• REQUIREMENT: Write out word for word the stretch from "I'm not sure" through "is another matter." in the forum discussion about STG and Mac Baren below.

• DOCUMENT SECTION:
I do not disagree with that statement in general terms. In this case, though, I don’t think “grow or perish” applies. From what I have read here and elsewhere, STG are casting off too many products, distribution deals, and retail outlets that were sufficiently profitable for Mac Baren/Sutliff to keep them before the STG takeover.
I am sure STG will, as they have already begun to do, bandy about all kinds of business consultant buzzwords to convince us this for our good: rationalize production, find efficiencies, and streamline customer interface/experience…
The only customer they likely truly care about pleasing is the shareholder. Mac Baren was privately owned. I do not see it as merely coincidental that most of us like them better than the publicly-traded STG.
I'm not sure that privately owned VS publicly traded is the crux of the problem here. The family didn't want to keep the business, which is why it was sold. That it was sold to a passionless robot of a corporation is another matter.

• DATA EXTRACT:
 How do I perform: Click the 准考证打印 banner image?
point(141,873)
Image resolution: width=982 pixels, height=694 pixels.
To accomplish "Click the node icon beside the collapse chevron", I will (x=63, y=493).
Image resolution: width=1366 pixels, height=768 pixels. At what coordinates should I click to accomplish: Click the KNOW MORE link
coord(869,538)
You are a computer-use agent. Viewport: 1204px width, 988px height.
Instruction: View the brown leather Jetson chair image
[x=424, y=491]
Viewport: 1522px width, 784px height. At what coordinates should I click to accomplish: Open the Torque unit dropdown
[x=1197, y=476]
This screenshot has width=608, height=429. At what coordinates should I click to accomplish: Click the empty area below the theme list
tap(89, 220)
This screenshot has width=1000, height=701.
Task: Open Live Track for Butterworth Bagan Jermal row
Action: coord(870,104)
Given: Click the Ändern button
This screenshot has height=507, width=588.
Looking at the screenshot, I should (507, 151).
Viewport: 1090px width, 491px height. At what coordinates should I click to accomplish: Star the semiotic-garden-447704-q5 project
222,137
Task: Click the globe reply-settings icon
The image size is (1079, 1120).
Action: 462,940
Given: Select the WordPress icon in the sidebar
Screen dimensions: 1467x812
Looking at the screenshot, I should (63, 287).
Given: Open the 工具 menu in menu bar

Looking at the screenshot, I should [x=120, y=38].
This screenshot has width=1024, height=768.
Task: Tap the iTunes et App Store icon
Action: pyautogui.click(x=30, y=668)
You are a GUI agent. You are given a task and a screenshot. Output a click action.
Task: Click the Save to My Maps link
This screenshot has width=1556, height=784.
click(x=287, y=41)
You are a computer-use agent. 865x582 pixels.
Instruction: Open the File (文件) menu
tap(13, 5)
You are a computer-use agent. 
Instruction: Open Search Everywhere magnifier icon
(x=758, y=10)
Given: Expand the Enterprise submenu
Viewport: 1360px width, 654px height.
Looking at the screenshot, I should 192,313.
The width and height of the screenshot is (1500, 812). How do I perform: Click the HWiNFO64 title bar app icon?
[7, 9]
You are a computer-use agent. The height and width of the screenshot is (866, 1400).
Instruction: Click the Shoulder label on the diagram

• SOLVED EXERCISE:
I'm not sure that privately owned VS publicly traded is the crux of the problem here. The family didn't want to keep the business, which is why it was sold. That it was sold to a passionless robot of a corporation is another matter.